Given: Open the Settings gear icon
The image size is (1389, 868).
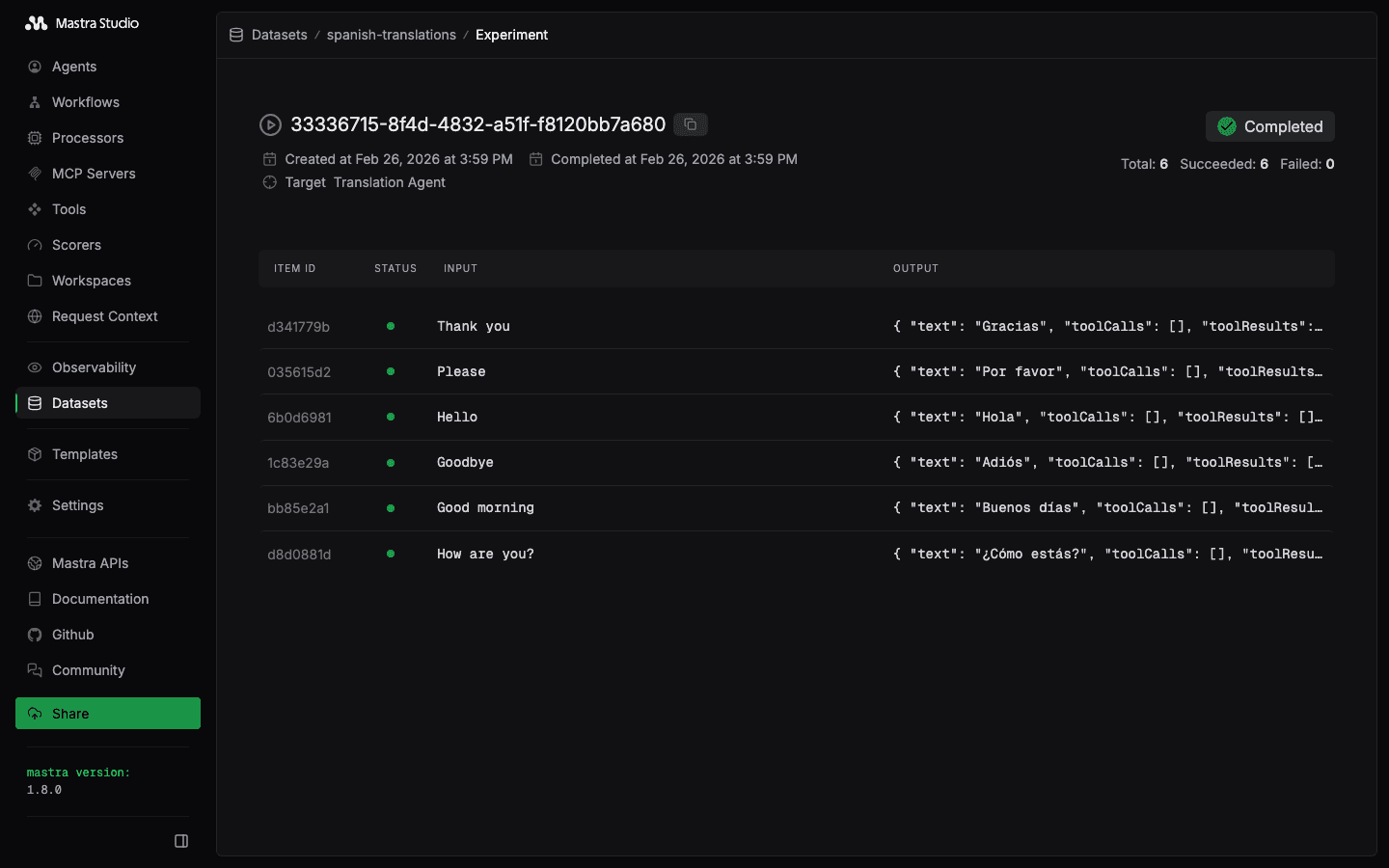Looking at the screenshot, I should [x=35, y=505].
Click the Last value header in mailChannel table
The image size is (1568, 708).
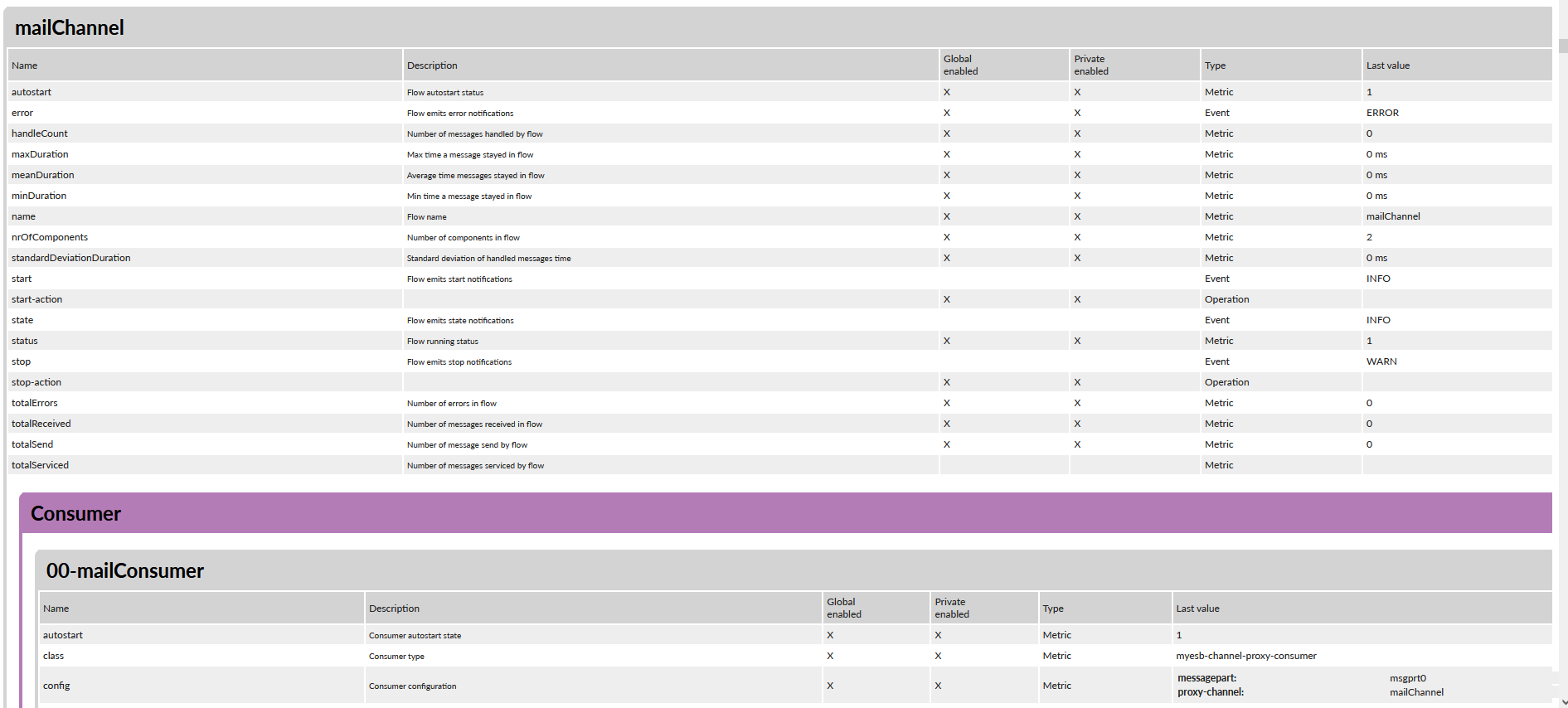point(1387,65)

================================

### Task details
Reproduce the listing above exactly, but skip the pictures.

### Written solution
Given: Open the Settings gear icon
The image size is (1389, 868).
Looking at the screenshot, I should [x=35, y=505].
Click the Last value header in mailChannel table
The image size is (1568, 708).
point(1387,65)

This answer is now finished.